To be right up front, I don’t know if I will ever be brave enough to tackle any diorama project, much less the one I’m about to ask about. I’d appreciate your comments and suggestions about feasibility and techniques.
This official U.S. Forest Service photo shows the T-34B Beech Mentor that I crashed in when I was 19:
Both the pilot and I were badly hurt. The plane crashed on the steep, heavily forested side of a canyon in New Mexico’s Black Range. It was dicey: the crash happened late in the afternoon in early June. We had no survival supplies, but we were so badly injured that we probably would have succumbed to overnight temperature near or even below freezing (the altitude was about 8,000 feet (2438 metres) above sea level. As it was, before dark two smokejumpers volunteered to rescue us. They arrived with emergency supplies and a chainsaw. Next morning they cleared trees for a helipad and we were airlifted to hospital in my hometown, Silver City, New Mexico. I was in hospital for a week, the pilot a few weeks longer. We both were able to return to work.

### [Available data]
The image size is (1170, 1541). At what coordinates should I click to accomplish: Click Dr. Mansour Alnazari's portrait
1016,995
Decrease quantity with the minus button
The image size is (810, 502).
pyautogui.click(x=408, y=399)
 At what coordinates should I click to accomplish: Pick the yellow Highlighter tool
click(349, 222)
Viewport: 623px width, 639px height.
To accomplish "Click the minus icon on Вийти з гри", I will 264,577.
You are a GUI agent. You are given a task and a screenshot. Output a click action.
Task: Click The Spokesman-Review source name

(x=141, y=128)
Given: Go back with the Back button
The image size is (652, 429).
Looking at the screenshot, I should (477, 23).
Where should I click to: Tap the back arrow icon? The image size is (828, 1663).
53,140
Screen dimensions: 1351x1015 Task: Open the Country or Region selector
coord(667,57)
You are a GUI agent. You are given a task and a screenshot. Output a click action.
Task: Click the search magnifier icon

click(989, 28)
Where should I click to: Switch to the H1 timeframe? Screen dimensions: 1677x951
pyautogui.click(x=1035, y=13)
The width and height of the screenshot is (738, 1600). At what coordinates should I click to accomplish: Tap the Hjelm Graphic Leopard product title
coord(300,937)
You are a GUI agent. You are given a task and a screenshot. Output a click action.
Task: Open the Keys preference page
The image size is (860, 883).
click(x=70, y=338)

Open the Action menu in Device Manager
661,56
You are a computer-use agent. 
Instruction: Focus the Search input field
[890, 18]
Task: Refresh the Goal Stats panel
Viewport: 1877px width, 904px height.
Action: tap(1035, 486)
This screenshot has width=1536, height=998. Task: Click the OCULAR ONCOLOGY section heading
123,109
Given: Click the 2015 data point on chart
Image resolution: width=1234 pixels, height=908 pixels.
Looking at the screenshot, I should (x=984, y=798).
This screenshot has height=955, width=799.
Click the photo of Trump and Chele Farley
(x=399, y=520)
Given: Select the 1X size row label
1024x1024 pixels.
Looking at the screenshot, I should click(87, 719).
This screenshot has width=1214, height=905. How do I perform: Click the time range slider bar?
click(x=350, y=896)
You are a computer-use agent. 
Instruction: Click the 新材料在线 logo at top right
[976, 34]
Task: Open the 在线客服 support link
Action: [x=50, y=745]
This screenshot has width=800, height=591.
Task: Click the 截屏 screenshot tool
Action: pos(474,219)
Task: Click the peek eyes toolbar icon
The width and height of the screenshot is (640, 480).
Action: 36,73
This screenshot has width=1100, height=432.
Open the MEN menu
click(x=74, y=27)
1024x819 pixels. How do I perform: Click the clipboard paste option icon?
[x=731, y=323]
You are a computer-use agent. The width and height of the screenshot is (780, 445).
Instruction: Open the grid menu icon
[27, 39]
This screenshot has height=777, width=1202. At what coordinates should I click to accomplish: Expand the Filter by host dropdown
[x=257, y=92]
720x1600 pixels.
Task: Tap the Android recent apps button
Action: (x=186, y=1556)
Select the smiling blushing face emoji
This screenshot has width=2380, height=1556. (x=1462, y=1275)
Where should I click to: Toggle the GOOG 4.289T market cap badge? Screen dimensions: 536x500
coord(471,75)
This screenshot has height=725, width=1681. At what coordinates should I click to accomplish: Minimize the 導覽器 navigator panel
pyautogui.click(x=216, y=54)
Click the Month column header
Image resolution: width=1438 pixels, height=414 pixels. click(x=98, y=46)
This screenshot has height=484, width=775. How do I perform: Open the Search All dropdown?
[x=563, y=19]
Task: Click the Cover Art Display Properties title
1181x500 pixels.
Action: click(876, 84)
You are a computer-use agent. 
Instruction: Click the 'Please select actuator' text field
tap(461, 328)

### [Work instruction 1]
From the crash account, list every geographic place named, other than the one in the agency name attached to the photo.
### [Work instruction 2]
Carry the crash account forward from its last sentence, turning back to the diorama the writer is considering.

### [Expected output 1]
New Mexico, the Black Range, and Silver City

### [Expected output 2]
Now, what challenges would I face in using a 1/48 Minicraft T-34 kit to create a realistic diorama of the crash site? I’ve previously built one of the Minicraft T-34 kits, representing the aircraftI crashed in:
I have two more of the same T-34 kits, one of which could, in a very real sense, be truly kitbashed.
The biggest challenge I see in building a diorama showing the wreckage and its environment is achieving realistic damage. As you can see in the crash photos, the T-34’s wild plunge into and through the forest ripped, fractured, gouged, bent, wrinkled, and crumpled the plane’s duralumin skin. I think that a nearby tyrranosaur took a bite out of the rudder and fin as the plane passed him.
The engine should be included in a diorama. It isn’t in the photo because it was torn from its mounts, and tumbled down the side of the canyon; the pilot was ripped out of his harness, soared through the air, and landed on the nearly red-hot engine, which gave him third-degree burns. I stayed in my (rear) seat, but the seat itself was torn almost free and was dangling outside the aircraft, right where you see it in the photo. When I regained consciousness, all I saw was the dusty forest floor about six inches below my face, and blood dripping from a wound on the back of my head.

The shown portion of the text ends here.